Dr. Stephanie Krusemark has been appointed as the first Postdoctoral Fellow in the College of Architecture and Planning, thanks to Chancellor’s Postdoctoral Support Fellowship Funds. She will be engaged with the students and faculty of the Environmental Design program during academic year 2010-11, as a visiting lecturer in classes related to her research expertise, serving on the advisory board of Designers Without Boundaries and assisting the group with special projects, and conducting research that explores how students of color experience the university campus. She will also prepare journal articles and conference presentations to share her research with wider scholarly communities.
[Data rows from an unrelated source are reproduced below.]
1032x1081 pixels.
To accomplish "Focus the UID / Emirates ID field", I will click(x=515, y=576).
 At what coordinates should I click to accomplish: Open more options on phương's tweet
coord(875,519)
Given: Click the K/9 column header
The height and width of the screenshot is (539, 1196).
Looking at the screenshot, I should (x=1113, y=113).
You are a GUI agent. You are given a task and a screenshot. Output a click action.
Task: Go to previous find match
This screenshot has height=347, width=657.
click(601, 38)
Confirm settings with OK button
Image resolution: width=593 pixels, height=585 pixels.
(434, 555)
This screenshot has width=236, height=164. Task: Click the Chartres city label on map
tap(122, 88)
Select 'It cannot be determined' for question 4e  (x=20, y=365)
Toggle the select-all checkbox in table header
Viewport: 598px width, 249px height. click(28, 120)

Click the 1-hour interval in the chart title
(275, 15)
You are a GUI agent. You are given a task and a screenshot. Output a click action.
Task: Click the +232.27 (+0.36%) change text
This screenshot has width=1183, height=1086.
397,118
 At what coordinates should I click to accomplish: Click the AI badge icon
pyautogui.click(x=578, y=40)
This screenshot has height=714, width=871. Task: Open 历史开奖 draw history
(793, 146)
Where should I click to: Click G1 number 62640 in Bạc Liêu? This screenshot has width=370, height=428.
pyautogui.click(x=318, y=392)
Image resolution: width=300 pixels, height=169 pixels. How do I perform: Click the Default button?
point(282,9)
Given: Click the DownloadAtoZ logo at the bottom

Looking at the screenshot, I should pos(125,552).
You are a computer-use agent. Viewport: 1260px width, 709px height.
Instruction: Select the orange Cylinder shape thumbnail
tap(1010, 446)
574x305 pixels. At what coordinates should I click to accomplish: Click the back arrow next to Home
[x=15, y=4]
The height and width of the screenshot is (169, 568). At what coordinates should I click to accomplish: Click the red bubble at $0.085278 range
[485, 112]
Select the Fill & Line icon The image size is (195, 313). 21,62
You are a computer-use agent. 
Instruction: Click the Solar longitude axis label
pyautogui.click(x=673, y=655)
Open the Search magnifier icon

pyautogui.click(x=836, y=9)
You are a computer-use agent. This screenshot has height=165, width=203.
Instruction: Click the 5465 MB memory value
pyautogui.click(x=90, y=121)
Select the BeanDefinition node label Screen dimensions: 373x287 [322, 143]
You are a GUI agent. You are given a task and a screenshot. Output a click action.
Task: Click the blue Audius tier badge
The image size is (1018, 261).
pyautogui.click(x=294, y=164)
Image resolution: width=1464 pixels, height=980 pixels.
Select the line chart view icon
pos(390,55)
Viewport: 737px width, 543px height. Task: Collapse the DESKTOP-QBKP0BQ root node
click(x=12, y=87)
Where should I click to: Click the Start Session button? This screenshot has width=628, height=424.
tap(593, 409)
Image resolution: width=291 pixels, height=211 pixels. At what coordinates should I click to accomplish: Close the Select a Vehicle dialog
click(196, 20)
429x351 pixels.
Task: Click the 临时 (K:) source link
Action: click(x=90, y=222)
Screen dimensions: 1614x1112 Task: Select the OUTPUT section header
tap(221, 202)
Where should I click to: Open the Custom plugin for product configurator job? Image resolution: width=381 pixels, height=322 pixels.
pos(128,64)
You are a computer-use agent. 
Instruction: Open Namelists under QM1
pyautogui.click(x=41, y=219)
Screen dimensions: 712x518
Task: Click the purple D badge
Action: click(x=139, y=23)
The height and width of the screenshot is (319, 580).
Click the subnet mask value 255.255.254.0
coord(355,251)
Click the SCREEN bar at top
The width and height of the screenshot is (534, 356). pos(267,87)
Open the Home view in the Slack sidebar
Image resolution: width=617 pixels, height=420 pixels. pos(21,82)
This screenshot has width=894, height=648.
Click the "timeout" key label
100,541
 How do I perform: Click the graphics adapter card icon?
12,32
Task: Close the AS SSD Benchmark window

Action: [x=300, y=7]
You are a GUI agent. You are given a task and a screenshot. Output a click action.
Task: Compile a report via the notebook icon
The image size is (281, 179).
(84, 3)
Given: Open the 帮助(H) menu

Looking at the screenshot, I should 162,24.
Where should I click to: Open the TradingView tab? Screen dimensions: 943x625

Dr. Krusemark holds a degree in Higher Education from the University of Denver, a master’s in Arts Administration from Saint Mary’s University of Minnesota, and a bachelor’s degree in Art History from the University of St. Thomas. As a recent graduate of DU, she has immersed herself in studying the dynamics that occur between communities of color and the built environment of the campus. Her dissertation, Walking on the Red Brick Path: A Portrait of African-American Women’s Experiences with the Built Environment of a Predominantly White Institution, discovered a multi-faceted and multi-dimensional reclaiming process that occurred through the women’s psychological interactions with the campus environment based upon their racial and gender identity. Her work is founded in the tenets of equal access policy, inclusive excellence, and organizational culture transmission. Stephanie utilizes a critical race feminist lens in her research inquiry to understand the historical, social, cultural, and political nature of built environments and their role in perpetuating dominant ideologies of identity. She aspires to discover and document the experiences of communities of color within the educational environment, with specific interest in predominantly white colleges and universities. She is committed to developing an inclusive design ethos to inform future design practices that are centered upon our notion of psychological equal access with regard to our multiple identities of race, ethnicity, culture, and gender.
Stephanie is affiliated with the American Educational Research Association and its Critical Race Study SIG, the Association for the Study of Higher Education, and the specialized topic area groups of Critical Race Studies in Education and Critical Race and Gender Studies. Contact Stephanie at stephanie.krusemark@colorado.edu.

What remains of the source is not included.